** The problem **
Take each line in the entries below that holds "folder" and show it.

** Stored data **
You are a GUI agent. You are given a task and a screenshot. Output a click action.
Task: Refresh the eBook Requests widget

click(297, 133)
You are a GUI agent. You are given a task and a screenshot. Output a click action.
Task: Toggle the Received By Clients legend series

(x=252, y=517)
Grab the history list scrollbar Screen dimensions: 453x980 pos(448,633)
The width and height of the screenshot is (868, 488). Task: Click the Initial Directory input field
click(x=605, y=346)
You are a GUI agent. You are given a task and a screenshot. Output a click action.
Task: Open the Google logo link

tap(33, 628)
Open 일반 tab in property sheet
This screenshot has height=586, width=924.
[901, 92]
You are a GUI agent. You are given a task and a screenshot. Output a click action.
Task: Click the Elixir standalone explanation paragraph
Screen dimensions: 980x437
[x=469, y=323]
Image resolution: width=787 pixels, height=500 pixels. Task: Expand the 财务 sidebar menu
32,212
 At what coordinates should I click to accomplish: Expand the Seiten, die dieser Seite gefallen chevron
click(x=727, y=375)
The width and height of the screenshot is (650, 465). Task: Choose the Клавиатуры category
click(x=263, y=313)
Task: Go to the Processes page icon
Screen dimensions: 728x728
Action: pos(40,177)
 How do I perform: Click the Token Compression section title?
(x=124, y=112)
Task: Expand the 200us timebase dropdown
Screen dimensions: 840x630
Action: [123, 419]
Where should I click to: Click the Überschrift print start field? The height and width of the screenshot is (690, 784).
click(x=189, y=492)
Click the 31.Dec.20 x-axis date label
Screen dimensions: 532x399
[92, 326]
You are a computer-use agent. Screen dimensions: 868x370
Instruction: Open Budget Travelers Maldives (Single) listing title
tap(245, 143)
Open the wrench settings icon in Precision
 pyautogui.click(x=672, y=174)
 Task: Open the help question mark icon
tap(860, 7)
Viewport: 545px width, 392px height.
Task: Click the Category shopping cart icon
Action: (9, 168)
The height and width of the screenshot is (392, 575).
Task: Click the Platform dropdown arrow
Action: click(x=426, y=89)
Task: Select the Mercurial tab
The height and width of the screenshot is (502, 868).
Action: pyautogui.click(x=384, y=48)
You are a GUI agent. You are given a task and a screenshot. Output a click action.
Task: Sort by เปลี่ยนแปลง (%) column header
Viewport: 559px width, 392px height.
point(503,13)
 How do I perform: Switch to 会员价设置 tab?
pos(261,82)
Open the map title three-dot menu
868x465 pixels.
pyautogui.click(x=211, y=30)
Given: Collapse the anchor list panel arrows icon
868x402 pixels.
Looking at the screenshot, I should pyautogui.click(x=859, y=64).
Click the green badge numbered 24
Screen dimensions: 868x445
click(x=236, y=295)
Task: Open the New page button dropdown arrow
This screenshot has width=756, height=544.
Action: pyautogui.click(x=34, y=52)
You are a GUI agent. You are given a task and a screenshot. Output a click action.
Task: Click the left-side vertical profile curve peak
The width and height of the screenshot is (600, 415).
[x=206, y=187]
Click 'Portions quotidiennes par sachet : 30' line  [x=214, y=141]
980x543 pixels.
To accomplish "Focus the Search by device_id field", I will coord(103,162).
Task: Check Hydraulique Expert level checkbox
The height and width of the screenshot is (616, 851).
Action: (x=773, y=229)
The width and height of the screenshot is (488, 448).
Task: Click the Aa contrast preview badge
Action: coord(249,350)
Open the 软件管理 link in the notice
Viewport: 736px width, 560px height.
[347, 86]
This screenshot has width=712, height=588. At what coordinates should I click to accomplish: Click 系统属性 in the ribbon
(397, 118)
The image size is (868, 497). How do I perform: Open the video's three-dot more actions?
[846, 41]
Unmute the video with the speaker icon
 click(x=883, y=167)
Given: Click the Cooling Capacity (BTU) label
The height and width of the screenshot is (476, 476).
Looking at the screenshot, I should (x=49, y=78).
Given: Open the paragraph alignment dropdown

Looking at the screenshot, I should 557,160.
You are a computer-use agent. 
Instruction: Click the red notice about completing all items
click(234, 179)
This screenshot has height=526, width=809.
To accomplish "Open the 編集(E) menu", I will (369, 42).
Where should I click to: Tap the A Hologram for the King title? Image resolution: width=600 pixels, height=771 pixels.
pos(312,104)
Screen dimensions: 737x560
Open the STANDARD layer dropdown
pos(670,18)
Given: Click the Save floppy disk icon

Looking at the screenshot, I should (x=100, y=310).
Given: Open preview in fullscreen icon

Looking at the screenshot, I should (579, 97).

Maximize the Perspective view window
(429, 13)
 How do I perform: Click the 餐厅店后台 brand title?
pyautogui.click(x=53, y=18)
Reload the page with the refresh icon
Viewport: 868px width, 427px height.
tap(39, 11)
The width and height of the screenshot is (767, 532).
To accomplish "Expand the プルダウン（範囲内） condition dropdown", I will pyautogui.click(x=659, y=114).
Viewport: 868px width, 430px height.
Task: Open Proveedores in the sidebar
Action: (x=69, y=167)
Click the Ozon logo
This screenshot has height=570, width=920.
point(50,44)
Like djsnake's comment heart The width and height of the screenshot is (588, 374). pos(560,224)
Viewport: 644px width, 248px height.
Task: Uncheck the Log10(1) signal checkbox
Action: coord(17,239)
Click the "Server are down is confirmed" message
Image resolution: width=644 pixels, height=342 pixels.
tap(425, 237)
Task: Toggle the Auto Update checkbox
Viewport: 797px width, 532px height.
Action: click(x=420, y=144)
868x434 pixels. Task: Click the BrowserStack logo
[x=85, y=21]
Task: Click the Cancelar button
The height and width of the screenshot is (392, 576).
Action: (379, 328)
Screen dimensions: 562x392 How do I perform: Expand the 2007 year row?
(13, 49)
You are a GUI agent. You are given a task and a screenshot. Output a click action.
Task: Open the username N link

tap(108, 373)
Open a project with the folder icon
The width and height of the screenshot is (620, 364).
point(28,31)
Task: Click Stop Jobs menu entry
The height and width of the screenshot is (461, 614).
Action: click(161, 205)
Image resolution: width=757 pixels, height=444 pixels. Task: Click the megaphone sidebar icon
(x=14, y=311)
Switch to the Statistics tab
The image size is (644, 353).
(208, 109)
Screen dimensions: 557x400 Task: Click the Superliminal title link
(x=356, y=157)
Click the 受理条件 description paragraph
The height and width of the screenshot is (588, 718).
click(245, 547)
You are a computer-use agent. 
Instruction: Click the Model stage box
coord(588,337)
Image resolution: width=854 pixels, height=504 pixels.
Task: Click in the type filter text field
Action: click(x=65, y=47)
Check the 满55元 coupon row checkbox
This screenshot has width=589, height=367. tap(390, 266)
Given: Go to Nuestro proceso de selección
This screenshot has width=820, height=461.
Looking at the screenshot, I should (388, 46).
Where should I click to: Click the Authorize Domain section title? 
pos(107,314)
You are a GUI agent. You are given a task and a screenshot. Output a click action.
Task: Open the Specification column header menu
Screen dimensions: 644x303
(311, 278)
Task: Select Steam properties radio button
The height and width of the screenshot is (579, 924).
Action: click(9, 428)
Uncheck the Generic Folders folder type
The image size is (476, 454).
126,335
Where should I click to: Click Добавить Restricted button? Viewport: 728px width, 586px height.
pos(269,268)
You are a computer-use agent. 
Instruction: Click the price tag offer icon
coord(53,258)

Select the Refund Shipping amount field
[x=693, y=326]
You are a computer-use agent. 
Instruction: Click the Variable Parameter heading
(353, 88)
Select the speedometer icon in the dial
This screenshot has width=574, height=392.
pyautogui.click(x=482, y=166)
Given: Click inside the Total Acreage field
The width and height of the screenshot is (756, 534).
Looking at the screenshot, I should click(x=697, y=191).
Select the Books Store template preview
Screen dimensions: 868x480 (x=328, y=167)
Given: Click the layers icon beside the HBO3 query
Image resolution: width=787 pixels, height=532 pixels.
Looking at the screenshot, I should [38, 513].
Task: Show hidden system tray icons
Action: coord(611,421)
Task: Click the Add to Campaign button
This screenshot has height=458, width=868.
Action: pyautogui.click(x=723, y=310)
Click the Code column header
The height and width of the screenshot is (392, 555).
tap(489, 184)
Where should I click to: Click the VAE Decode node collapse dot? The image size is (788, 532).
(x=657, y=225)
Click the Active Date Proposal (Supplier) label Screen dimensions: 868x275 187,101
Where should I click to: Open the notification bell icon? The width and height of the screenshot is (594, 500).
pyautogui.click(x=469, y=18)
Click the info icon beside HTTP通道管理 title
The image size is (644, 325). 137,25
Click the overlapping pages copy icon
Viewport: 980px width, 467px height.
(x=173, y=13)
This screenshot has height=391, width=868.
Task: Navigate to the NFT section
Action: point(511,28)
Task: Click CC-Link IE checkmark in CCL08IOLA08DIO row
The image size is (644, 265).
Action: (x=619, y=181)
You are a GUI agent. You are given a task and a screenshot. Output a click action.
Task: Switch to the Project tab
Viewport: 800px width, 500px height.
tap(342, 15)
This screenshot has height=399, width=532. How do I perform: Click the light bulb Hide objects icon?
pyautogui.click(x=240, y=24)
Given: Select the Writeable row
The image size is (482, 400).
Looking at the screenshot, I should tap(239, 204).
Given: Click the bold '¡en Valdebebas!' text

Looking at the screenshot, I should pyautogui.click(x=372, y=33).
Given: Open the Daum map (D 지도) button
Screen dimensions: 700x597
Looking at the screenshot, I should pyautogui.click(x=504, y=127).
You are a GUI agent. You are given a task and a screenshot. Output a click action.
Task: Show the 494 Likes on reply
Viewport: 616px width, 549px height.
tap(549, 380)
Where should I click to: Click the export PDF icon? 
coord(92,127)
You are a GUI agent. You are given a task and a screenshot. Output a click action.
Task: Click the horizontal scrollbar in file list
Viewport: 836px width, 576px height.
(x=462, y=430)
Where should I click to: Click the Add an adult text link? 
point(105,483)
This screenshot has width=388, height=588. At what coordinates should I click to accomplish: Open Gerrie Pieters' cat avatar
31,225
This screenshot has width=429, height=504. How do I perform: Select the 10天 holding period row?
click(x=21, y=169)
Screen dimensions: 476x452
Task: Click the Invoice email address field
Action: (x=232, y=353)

** Written solution **
Open a project with the folder icon
Uncheck the Generic Folders folder type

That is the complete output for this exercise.